◆ Task directions
Only the pictures are to be dropped, and the rest of the data should be copied exactly.

◆ Data supplied
----------------

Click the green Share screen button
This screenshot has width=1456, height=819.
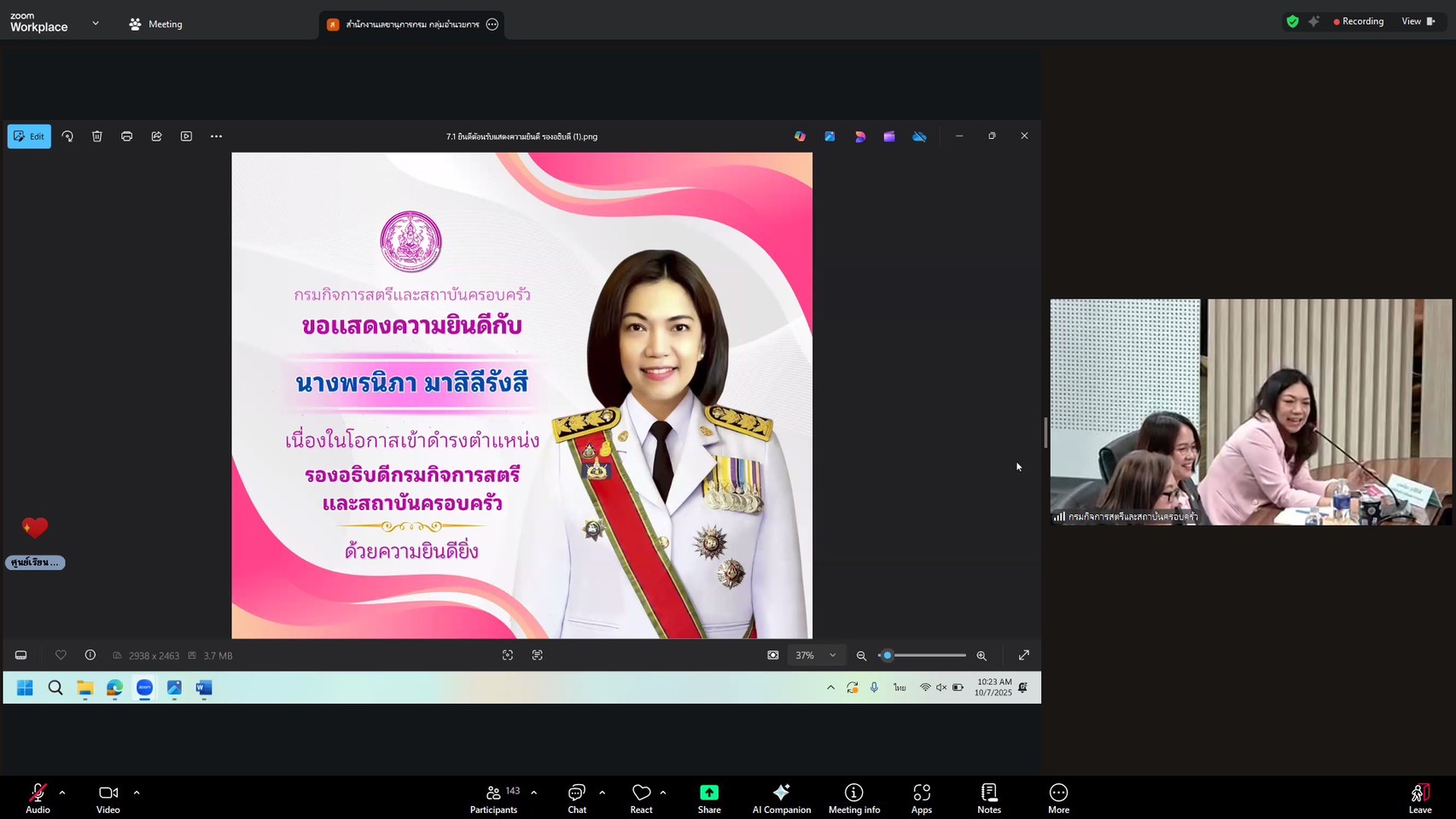708,799
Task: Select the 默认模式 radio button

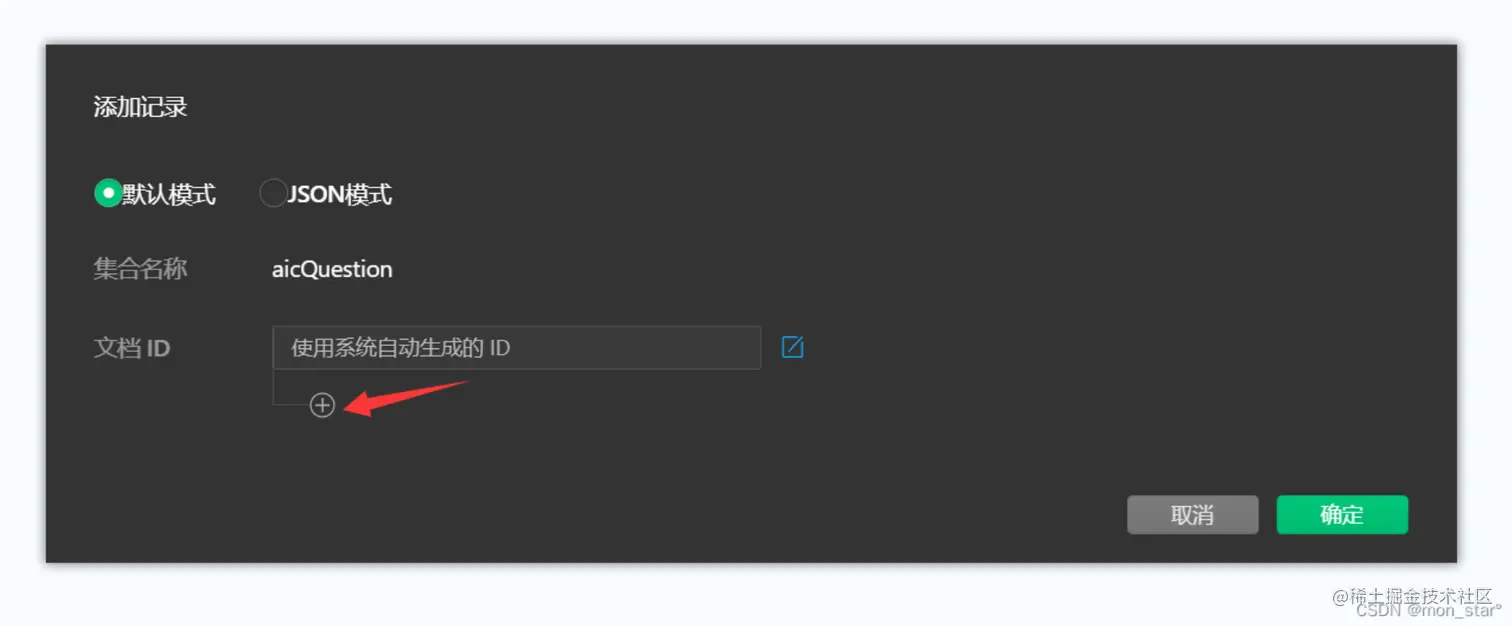Action: [108, 193]
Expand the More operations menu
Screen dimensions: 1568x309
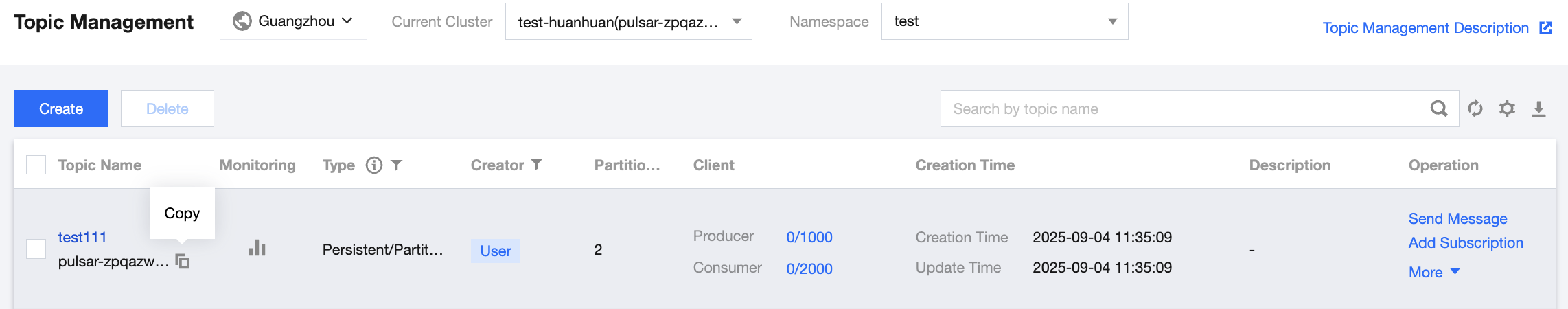click(x=1433, y=272)
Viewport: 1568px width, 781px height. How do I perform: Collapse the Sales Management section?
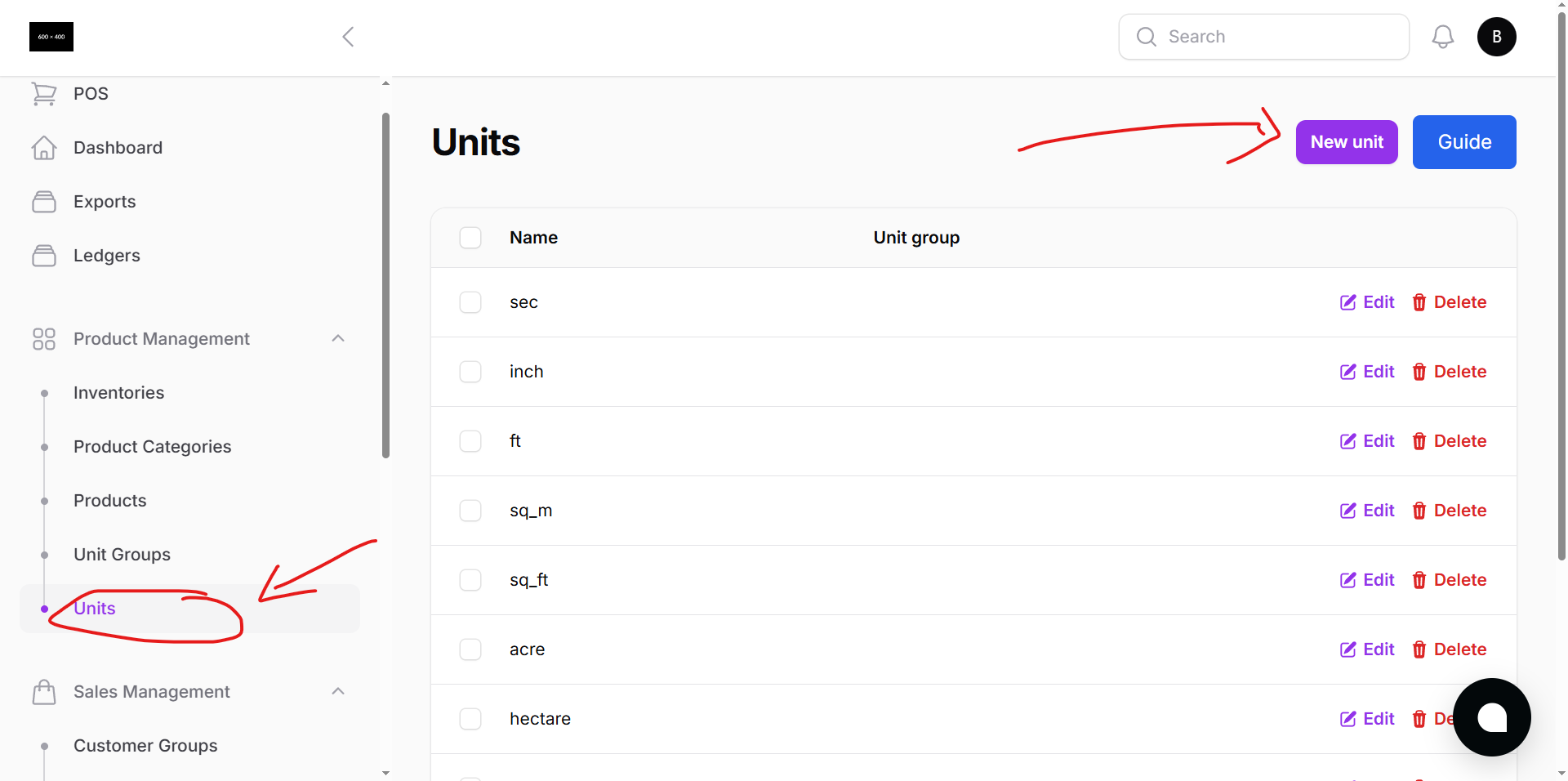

----------------

◆ Result of this task
Click the green Share screen button
This screenshot has width=1456, height=819.
708,799
Task: Select the 默认模式 radio button

Action: [108, 193]
Expand the More operations menu
Screen dimensions: 1568x309
click(x=1433, y=272)
Viewport: 1568px width, 781px height. How do I perform: Collapse the Sales Management section?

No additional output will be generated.